Para el diputado opositor Raúl Benítez, el hecho no es un episodio aislado ni producto de una maniobra sofisticada, sino la consecuencia directa de un esquema estructural que, según afirmó, está "al servicio del crimen organizado".
En declaraciones públicas, Benítez sostuvo que la narrativa oficial choca de frente con la realidad. Cuestionó que se hable de "cárcel de máxima seguridad" y de una supuesta recuperación del control estatal, cuando los hechos demuestran lo contrario. A su criterio, no hubo una "recontraingeniería" detrás de la fuga, sino un sistema permeado, donde el poder real no lo ejerce el Estado.
El legislador apuntó directamente a las condiciones de los guardiacárceles, a quienes describió como precarizados y atrapados en un esquema del que algunos forman parte y otros son rehenes. También responsabilizó a directores penitenciarios que, según dijo, son cómplices o están sometidos a la misma estructura criminal. "Hay una estructura criminal que es dueña de la cárcel", afirmó, al tiempo de remarcar que la lentitud judicial agrava el problema: apenas entre un 20 y 25% de las personas privadas de libertad cuentan con condena, mientras el resto permanece en prisión preventiva, generando sobrepoblación y un caldo de cultivo ideal para el control interno por parte de grupos delictivos.
Benítez fue más allá y advirtió que las cárceles ya funcionan como centros de operaciones del crimen organizado, una experiencia que, recordó, se repite en otros países de la región. "Mientras dejamos pasar el tiempo y el crimen se organiza mejor dentro de cada penal, lo que hacemos es fortalecer nuevos centros de operaciones", señaló, insistiendo en que hoy muchas actividades delictivas se coordinan desde el interior de las penitenciarías.
En ese contexto, cargó contra el ministro de Justicia, Rodrigo Nicora, a quien acusó de mentir y de subestimar a la ciudadanía al hablar de controles y falta de recursos.
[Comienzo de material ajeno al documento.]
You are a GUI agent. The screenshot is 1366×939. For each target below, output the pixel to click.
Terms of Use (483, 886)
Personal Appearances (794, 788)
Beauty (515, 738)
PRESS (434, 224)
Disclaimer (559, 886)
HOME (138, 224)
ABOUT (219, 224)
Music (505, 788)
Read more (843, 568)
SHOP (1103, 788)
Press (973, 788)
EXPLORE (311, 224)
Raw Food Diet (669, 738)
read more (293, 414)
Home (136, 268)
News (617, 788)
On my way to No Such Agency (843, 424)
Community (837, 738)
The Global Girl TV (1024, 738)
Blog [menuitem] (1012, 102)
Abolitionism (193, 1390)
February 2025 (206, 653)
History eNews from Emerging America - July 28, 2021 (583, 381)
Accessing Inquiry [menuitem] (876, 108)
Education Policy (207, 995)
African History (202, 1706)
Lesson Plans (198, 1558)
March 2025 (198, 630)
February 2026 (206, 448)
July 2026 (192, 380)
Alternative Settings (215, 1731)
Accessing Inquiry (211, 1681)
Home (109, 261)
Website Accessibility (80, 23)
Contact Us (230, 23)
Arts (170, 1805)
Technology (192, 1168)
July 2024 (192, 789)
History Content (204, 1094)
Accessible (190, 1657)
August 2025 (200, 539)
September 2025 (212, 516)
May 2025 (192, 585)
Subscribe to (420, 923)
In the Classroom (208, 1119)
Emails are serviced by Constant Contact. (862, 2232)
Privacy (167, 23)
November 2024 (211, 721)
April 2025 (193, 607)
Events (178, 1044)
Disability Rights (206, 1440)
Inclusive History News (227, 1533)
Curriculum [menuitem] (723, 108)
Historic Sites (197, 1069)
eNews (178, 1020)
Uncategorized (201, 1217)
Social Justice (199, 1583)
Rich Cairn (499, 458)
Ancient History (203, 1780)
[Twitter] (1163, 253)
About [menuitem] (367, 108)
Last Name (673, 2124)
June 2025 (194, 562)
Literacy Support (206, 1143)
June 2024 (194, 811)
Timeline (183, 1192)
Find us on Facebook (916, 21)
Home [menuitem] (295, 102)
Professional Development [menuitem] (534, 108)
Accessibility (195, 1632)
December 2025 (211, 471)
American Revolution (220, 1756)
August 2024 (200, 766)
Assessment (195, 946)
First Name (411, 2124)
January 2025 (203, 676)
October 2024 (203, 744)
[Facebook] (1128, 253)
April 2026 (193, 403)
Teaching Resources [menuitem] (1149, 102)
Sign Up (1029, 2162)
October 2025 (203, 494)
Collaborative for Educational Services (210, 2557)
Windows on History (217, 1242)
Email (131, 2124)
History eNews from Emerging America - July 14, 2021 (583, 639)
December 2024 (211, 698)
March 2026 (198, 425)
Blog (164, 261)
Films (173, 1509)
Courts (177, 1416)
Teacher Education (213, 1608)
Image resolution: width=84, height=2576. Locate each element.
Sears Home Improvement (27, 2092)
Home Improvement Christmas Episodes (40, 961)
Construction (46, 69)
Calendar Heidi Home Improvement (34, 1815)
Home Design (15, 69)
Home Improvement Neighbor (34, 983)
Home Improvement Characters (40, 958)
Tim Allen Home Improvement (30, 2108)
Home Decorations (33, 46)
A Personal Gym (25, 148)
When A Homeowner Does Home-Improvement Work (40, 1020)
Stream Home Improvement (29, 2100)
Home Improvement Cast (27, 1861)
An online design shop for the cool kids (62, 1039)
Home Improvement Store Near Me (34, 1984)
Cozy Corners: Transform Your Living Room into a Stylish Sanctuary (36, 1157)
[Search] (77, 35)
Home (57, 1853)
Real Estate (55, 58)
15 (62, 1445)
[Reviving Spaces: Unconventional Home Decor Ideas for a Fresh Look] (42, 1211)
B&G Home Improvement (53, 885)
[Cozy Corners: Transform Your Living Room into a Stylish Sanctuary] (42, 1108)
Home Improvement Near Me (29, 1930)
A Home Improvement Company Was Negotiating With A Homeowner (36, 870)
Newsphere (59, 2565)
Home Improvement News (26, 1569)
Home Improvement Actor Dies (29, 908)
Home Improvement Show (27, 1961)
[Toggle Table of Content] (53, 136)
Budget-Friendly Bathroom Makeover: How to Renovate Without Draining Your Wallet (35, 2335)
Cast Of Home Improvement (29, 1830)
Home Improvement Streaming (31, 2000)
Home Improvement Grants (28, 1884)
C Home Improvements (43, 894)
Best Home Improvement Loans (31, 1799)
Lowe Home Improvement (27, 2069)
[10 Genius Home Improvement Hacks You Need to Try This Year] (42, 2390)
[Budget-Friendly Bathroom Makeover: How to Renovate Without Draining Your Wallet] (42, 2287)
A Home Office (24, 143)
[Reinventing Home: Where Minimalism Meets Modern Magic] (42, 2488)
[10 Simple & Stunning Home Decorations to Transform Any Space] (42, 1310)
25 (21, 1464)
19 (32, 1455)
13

Según el diputado, el Ministerio de Justicia cuenta con presupuesto, personal y equipamiento suficientes, pero aun así las cárceles siguen siendo, en los hechos, "centros de crimen organizado".
Para Benítez, mientras no exista una reforma penitenciaria profunda y seria, acompañada de una coordinación real con el sistema de justicia y de respuestas rápidas a las causas judiciales pendientes, episodios como la fuga de Minga Guazú seguirán repitiéndose. "Esto no es inteligencia de los prófugos; es un sistema penitenciario que no funciona y que está tomado", concluyó.